Now three months into our project and putting in 30 hours a week with the help of my son and his friends, as the weather becomes unkind, I am learning a lot about capacity, storms of the mind, and high quality raingear.
When the rains and the cold hit, I look to my neighbors. On my right is Hans, a sailor, who came to work in his Grundens (squeeky orange rubber raingear that keeps even the Alaskan fisherman dry) and on my left is Kristina who scored excellent raingear and boots at Goodwill. My idea of layering cotton didn’t work well so after an asthma attack at Nortwest Outdoors over the price of Grundens and backpacking rain outfits, I settle on a clear vinyl rainsuit from Target for $20. My son laughs “What is that?” “Cool, huh? By the way, you left your framing hammer in my car.” I reply.
‘To hammer like a girl’ is to control the hammer, to hold it close to the head and push it with a painfully clenched forearm. ‘To hammer like a guy’ is to hold the hammer farther on the neck and swing it, letting it fall onto the head of the nail. ‘To hammer like a god’ takes us to Thor, Nordic God of thunder. Son of Odin, he owns a short handled hammer that makes the sound of thunder when he strikes with it. He wears a magic belt which increases his strength and iron gloves to help him lift his hammer. Must be that the sounds of our community hammers pleased Thor and brought the thunder!

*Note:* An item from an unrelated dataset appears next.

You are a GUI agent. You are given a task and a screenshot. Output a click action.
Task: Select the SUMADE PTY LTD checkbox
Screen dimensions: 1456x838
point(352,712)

And, to hammer in the dark is to trust. “Jai” says Kristina to me as we try to beat the night finishing a wall, “I think I’m better at hitting the nail in the dark!” To be in the darkness requires trust, control must yield and that is not easy.
Our first day of real building sees us working on the walls of my house. After pulling more nails than I could pound in, I quelch my self-critic by stopping and watching the others. There is Ken with his mighty swing. I notice when he misses he doesn’t sway. The next hit gets it and within three or four swings the nail is in. I watch the other men, some are pulling more nails that I am. “See...” I reply to my self-critic who turns her head to pout. I settle on Hans (who I decide must be a direct descendent of Thor) as my hammering model and go to work side by side to get the swing of it. I try imitating his motions - moving my hand up the handle of the hammer, drawing the hammer up over my head, and letting it drop not caring so tightly if I actually hit the nail or not. To my surprise, BAM, a perfect strike and I feel joy tinted satisfaction at the sound of the wood parting and the nail moving a good inch. I commit myself to ‘hammer like a guy.’
Sparks fly as Hans and I move down the line of studs and hammer them into the top-plate. Ejay watches me smiling with encouragement and suggests that at the end of the building process it will be Hans and I in a hammering competition. We decide to go for it now. Hans wins, 4 strokes to my 7 but I win for most self-improved.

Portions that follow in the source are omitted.